EXTRAIT DU DOCUMENT>
┄┄┄┄┄┄┄┄┄┄┄┄┄┄┄┄┄┄┄┄

Une religieuse d’Afrique, qui s’occupe d’une communauté isolée, partage son angoisse :
Je ressens de plus en plus, et avec toujours plus de peine, le fait de ne pas pouvoir répondre pleinement à tous les besoins des gens dans leur recherche de Dieu. Je pense à ces personnes qui n’ont pas vu de prêtre depuis de nombreuses années, à celles qui, au cours d’un entretien confidentiel, confessent spontanément leurs péchés. J’aimerais tellement pouvoir leur donner le signe sacramentel du pardon, là, tout de suite! Et le dimanche, plutôt que de distribuer la communion, j’aimerais répondre pleinement à leur besoin spirituel en renouvelant le geste eucharistique du Christ, mémorial vivant de son amour et de son sacrifice.4
Enfin et surtout, l’ordination des femmes est ce que le Christ veut aujourd’hui
Au cours des siècles précédents, les préjugés culturels à l’encontre des femmes étaient si forts qu’il était difficile pour les femmes d’accéder à des postes de direction, notamment spirituelle. Mais aujourd’hui, tout cela a changé. Que veut le Christ que l’Église fasse dans les nouvelles circonstances d’aujourd’hui?
Comment pouvons-nous connaître la pensée du Christ?
L’Évangile de saint Jean contient des recueils d’enseignements de Jésus que l’auteur a rassemblés dans les sermons de Jésus lors de la dernière Cène. Ces sermons réfléchissent à la vie chrétienne dans les périodes à venir, à la manière dont le Christ restera présent pour nous. Le thème dominant est l’amour de Dieu, comment il imprègnera nos vies et comment il devrait dominer nos relations. Bien que Jésus ne soit plus là, il continuera, en tant que Christ, à nous guider par son Esprit.

┄┄┄┄┄┄┄┄┄┄┄┄┄┄┄┄┄┄┄┄

LIGNES ENREGISTRÉES>
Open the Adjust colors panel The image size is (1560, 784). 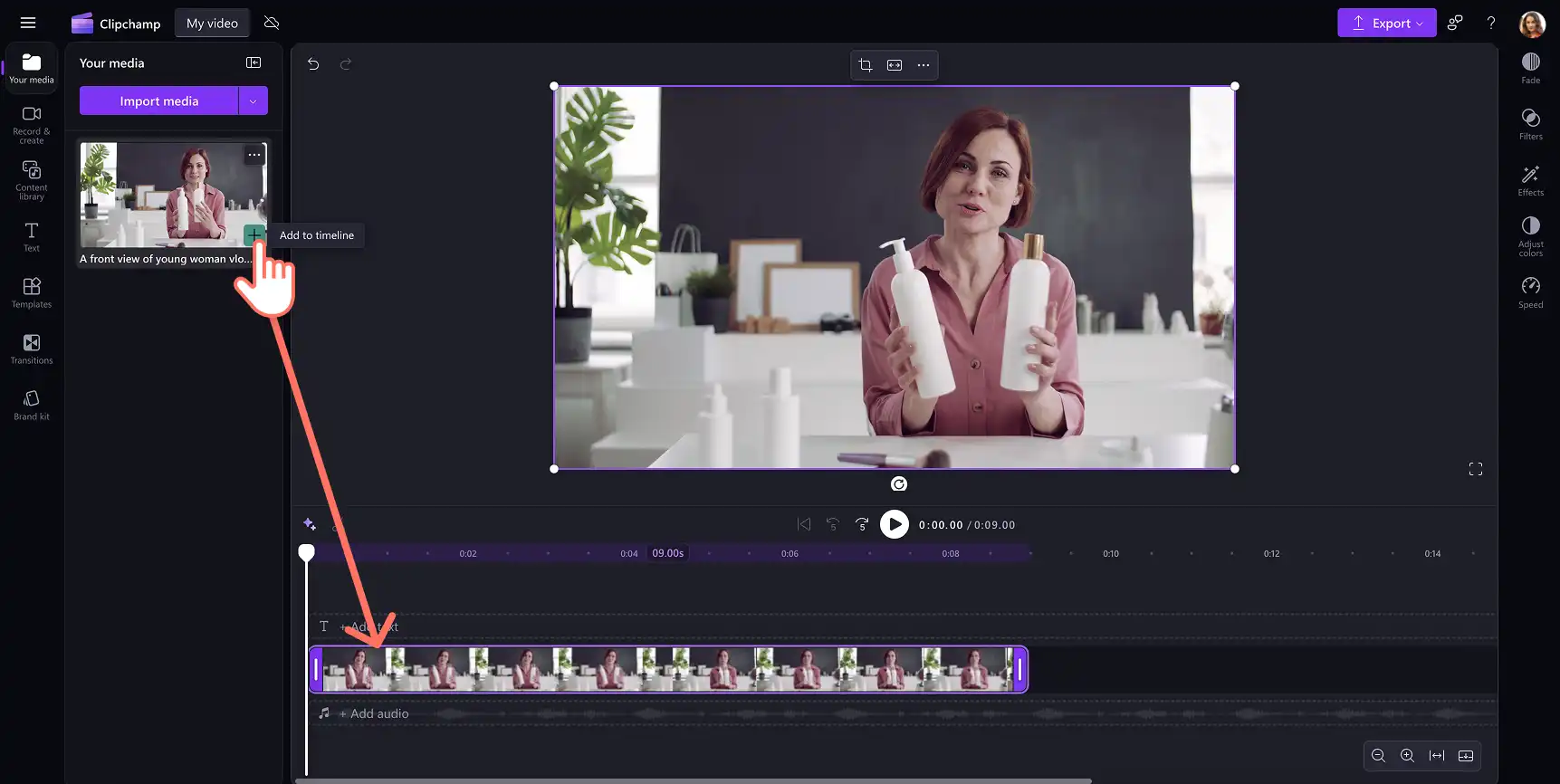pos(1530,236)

┄┄┄┄┄┄┄┄┄┄┄┄┄┄┄┄┄┄┄┄

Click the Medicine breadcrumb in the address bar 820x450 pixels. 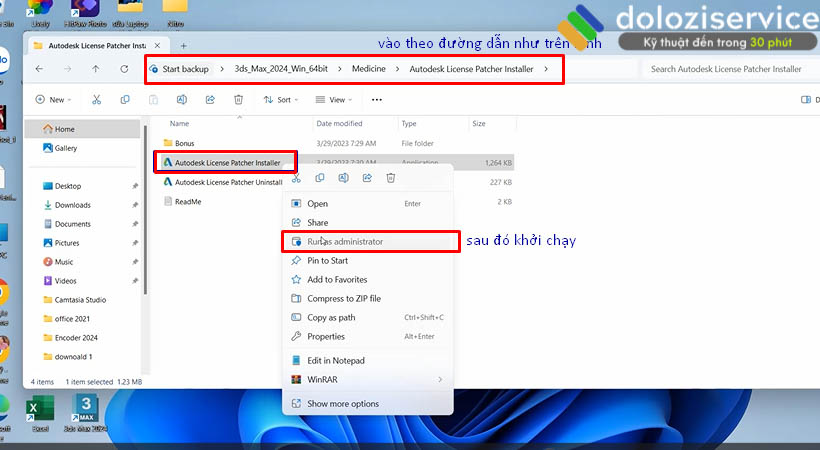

┄┄┄┄┄┄┄┄┄┄┄┄┄┄┄┄┄┄┄┄

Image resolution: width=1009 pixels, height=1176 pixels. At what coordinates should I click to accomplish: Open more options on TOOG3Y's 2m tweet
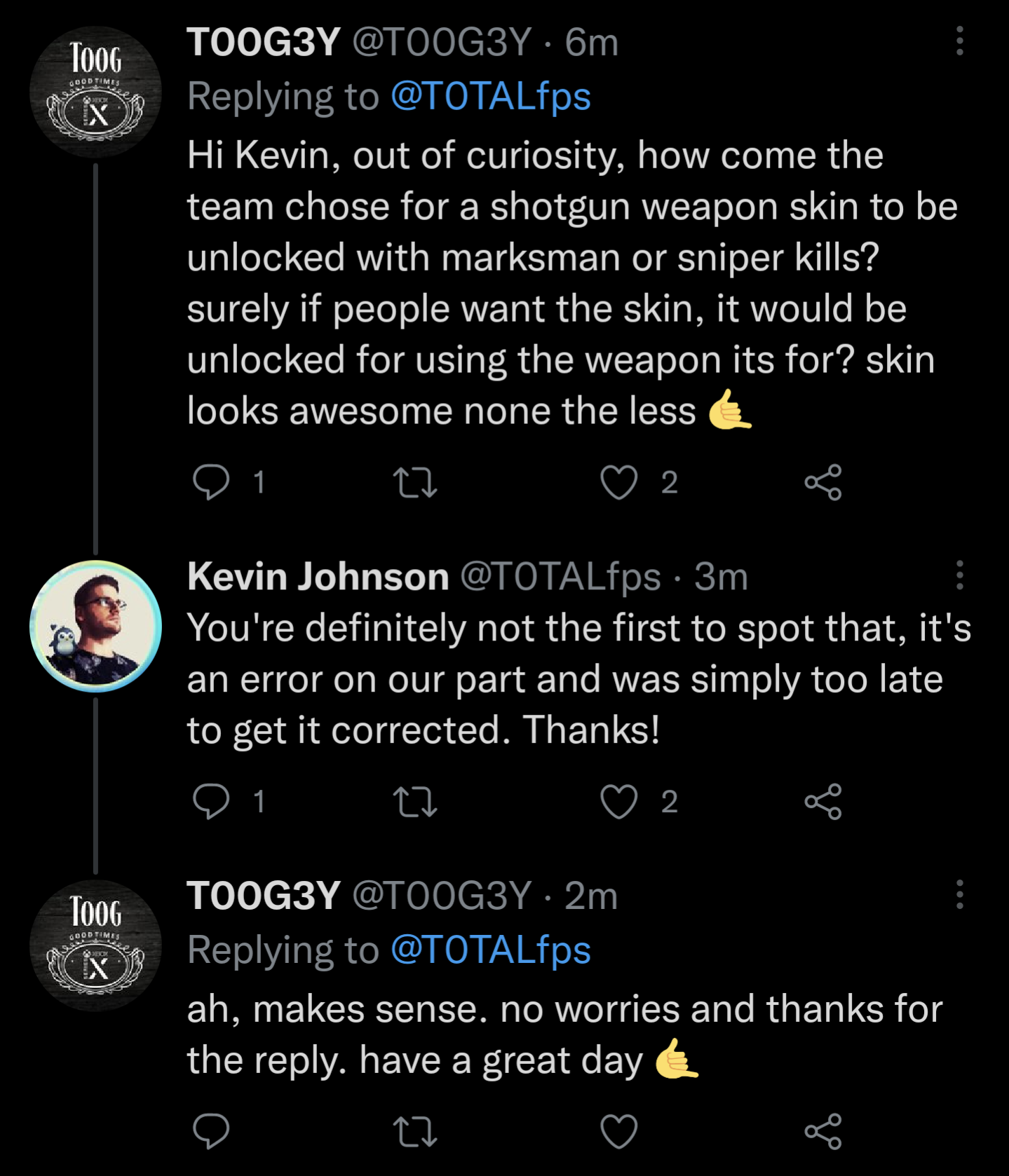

┄┄┄┄┄┄┄┄┄┄┄┄┄┄┄┄┄┄┄┄

CONSIGNE A> Reformulez sous forme de liste le paragraphe de l'extrait qui commence par « L’Évangile de saint Jean contient », en gardant ses faits principaux.
CONSIGNE B> Recopiez un passage de l'extrait : commencez aux mots « Comment pouvons-nous connaître » et arrêtez-vous après « par son Esprit. ».
La liste n'a aucun rôle dans ce travail.

CORRIGÉ A>
- L’Évangile de saint Jean contient des enseignements de Jésus, que l’auteur a regroupés dans les sermons de la dernière Cène.
- Ces sermons réfléchissent à la vie chrétienne dans les périodes à venir et à la manière dont le Christ restera présent.
- Leur thème dominant est l’amour de Dieu, qui imprégnera nos vies et devrait dominer nos relations.
- Bien que Jésus ne soit plus là, il continuera, en tant que Christ, à nous guider par son Esprit.

CORRIGÉ B>
Comment pouvons-nous connaître la pensée du Christ?
L’Évangile de saint Jean contient des recueils d’enseignements de Jésus que l’auteur a rassemblés dans les sermons de Jésus lors de la dernière Cène. Ces sermons réfléchissent à la vie chrétienne dans les périodes à venir, à la manière dont le Christ restera présent pour nous. Le thème dominant est l’amour de Dieu, comment il imprègnera nos vies et comment il devrait dominer nos relations. Bien que Jésus ne soit plus là, il continuera, en tant que Christ, à nous guider par son Esprit.